(Supplied entries)

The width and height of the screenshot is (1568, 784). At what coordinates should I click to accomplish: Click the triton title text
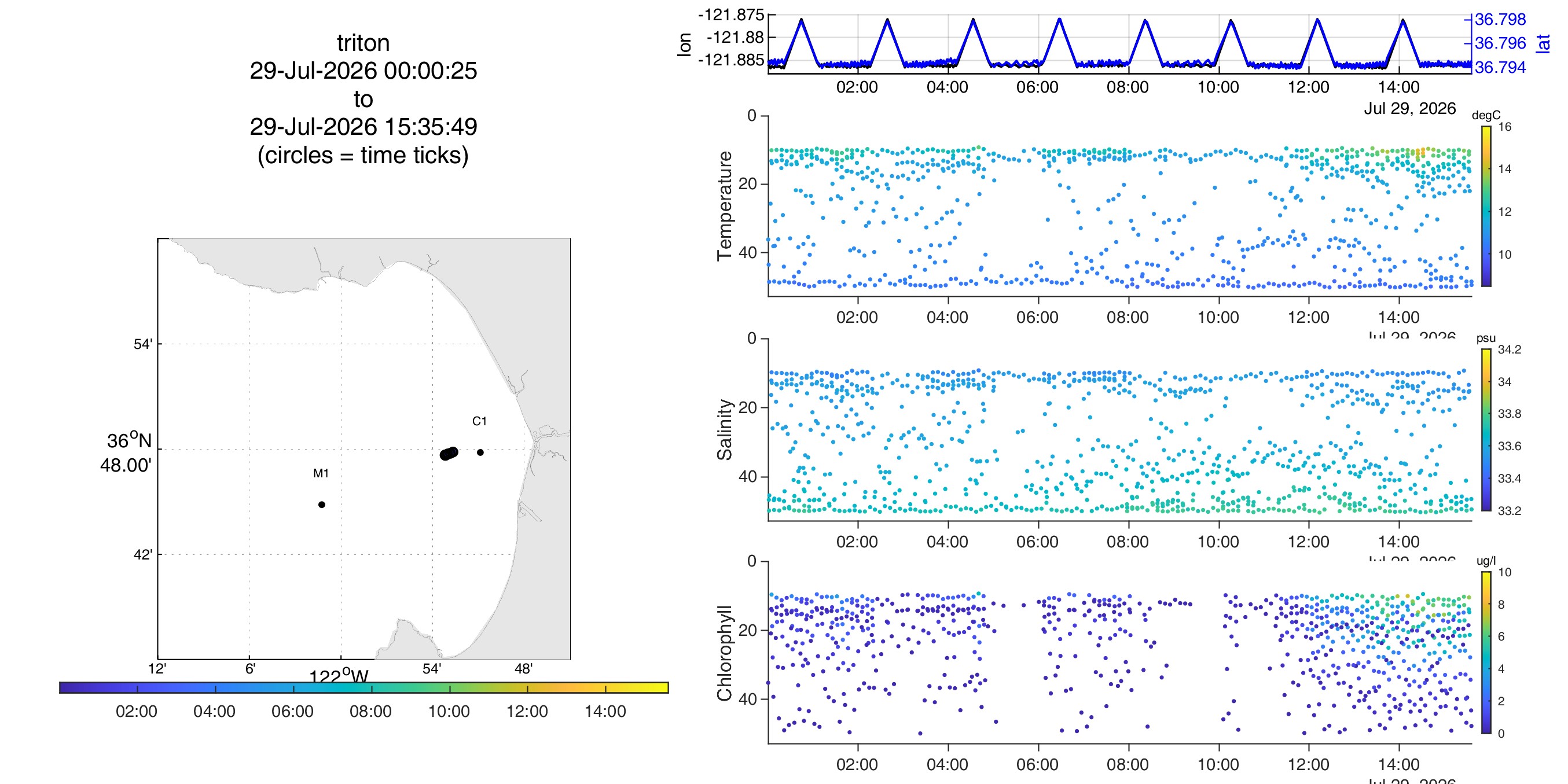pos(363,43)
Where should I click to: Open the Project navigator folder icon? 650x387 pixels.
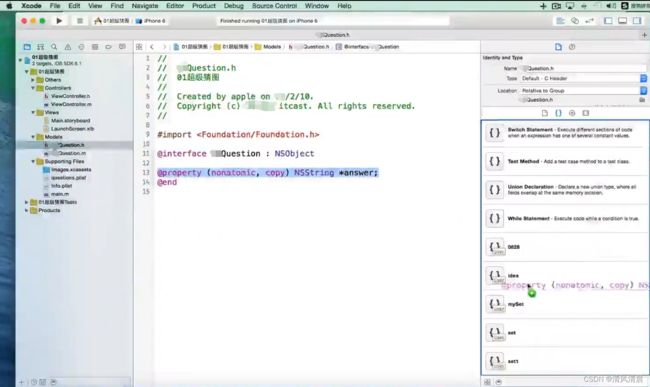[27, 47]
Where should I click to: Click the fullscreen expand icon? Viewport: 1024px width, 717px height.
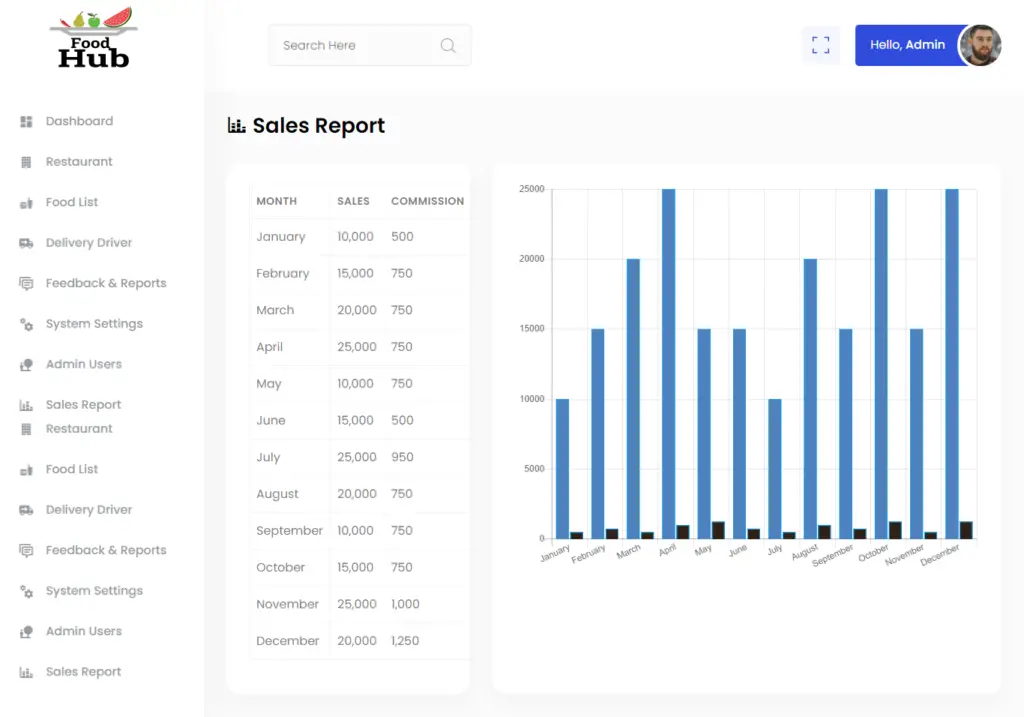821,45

(End Supplied entries)

_What is being asked_:
Every line of the listing should be copied precisely, with images omitted.

_Response area_:
The width and height of the screenshot is (1568, 784). At what coordinates should I click to accomplish: Click the triton title text
pos(363,43)
Where should I click to: Open the Project navigator folder icon? 650x387 pixels.
[27, 47]
Where should I click to: Click the fullscreen expand icon? Viewport: 1024px width, 717px height.
821,45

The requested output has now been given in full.